* Stored items *
════════════════════

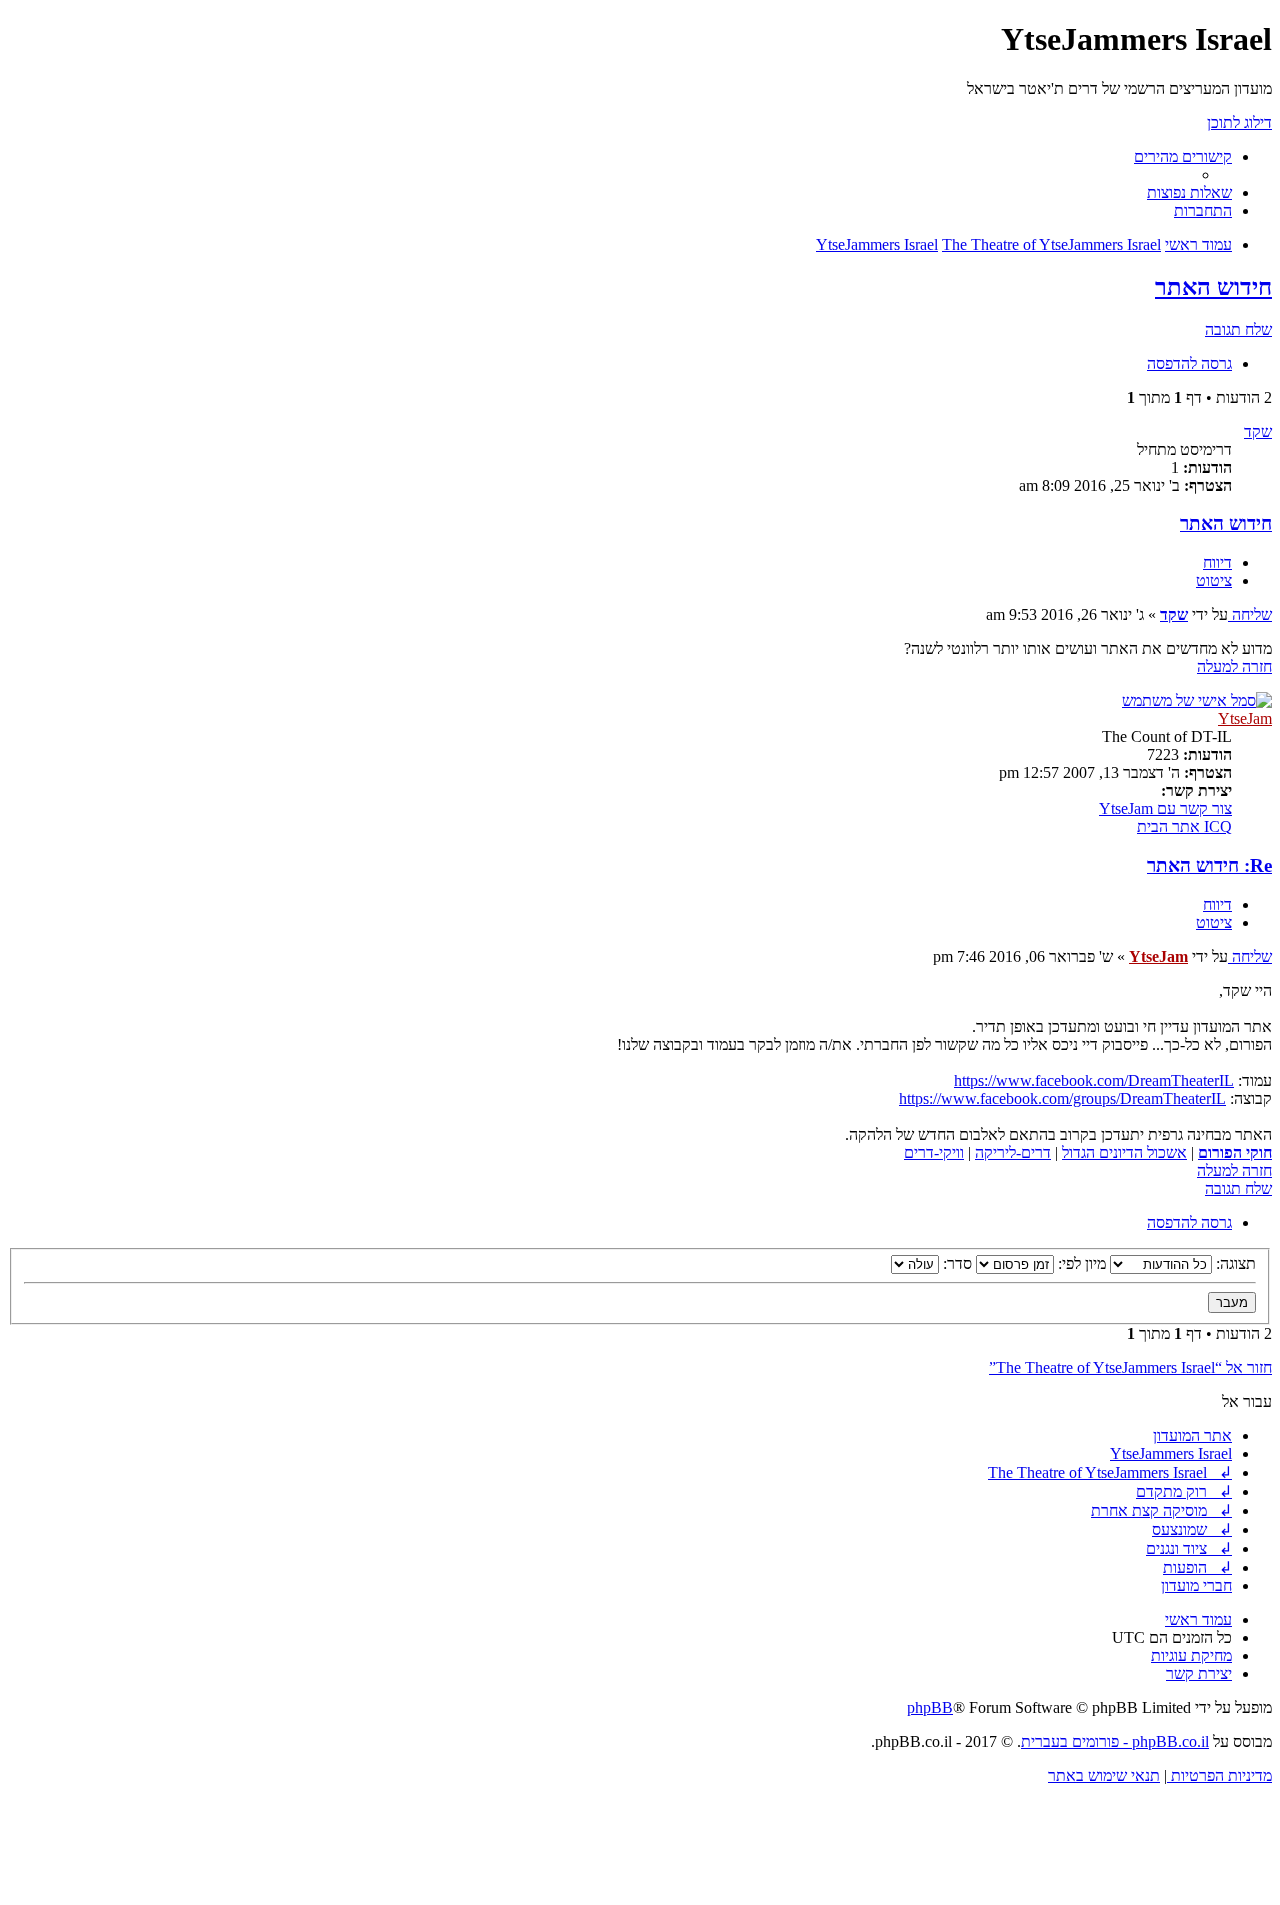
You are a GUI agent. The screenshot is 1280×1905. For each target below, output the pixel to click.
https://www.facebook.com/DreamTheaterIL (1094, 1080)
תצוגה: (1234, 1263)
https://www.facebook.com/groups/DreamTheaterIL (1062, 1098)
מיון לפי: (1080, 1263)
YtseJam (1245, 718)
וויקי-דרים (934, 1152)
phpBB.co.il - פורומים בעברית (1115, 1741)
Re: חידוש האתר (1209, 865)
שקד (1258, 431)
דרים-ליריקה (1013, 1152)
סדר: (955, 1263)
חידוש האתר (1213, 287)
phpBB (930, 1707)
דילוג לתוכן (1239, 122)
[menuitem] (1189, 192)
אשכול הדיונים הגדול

════════════════════

* How to complete this task *
All of the data must be set down exactly, with no pictures included.

* Output for this task *
You are a GUI agent. The screenshot is 1280×1905. For each target below, output the pixel to click.
https://www.facebook.com/DreamTheaterIL (1094, 1080)
תצוגה: (1234, 1263)
https://www.facebook.com/groups/DreamTheaterIL (1062, 1098)
מיון לפי: (1080, 1263)
YtseJam (1245, 718)
וויקי-דרים (934, 1152)
phpBB.co.il - פורומים בעברית (1115, 1741)
Re: חידוש האתר (1209, 865)
שקד (1258, 431)
דרים-ליריקה (1013, 1152)
סדר: (955, 1263)
חידוש האתר (1213, 287)
phpBB (930, 1707)
דילוג לתוכן (1239, 122)
[menuitem] (1189, 192)
אשכול הדיונים הגדול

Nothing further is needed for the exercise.